Supplied entries:
━━━

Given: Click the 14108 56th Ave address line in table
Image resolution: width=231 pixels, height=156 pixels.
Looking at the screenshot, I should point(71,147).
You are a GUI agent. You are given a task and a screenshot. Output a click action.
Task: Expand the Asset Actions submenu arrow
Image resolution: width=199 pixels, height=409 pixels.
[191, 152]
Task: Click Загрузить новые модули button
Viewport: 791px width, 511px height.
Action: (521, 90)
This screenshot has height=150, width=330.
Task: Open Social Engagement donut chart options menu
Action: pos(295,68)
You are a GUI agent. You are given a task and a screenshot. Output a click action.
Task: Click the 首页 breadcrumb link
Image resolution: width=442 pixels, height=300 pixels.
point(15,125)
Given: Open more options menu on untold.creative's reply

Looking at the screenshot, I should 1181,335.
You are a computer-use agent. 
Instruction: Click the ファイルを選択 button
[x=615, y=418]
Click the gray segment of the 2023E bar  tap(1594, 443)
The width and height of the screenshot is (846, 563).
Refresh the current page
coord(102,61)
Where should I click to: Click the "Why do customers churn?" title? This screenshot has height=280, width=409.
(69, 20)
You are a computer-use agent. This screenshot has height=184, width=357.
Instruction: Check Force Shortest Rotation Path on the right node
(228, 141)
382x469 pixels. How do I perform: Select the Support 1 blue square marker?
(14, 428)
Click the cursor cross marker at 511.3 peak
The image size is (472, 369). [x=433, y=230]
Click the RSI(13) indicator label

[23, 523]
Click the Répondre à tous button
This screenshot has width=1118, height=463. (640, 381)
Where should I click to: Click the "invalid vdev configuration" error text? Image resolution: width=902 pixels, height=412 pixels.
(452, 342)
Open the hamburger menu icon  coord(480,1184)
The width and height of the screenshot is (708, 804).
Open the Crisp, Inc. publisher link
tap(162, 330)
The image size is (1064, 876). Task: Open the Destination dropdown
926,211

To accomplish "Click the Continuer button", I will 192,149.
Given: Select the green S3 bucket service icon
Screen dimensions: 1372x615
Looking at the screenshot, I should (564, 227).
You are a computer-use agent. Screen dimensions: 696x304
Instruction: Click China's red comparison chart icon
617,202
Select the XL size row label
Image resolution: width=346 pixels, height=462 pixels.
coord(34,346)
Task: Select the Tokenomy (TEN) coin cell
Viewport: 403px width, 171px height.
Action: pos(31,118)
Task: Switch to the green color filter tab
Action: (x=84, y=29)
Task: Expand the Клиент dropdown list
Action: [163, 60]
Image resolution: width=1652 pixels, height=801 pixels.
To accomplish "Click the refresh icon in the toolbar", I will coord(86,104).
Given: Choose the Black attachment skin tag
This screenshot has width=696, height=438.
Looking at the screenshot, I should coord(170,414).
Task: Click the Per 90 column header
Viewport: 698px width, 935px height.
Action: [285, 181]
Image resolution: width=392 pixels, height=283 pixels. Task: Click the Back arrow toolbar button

━━━

Task requirements:
After reading through the material, report every line that holds "computer".

Task answer:
You are a computer-use agent. 
You are a computer-use agent. This screenshot has height=184, width=357.
You are a computer-use agent. Screen dimensions: 696x304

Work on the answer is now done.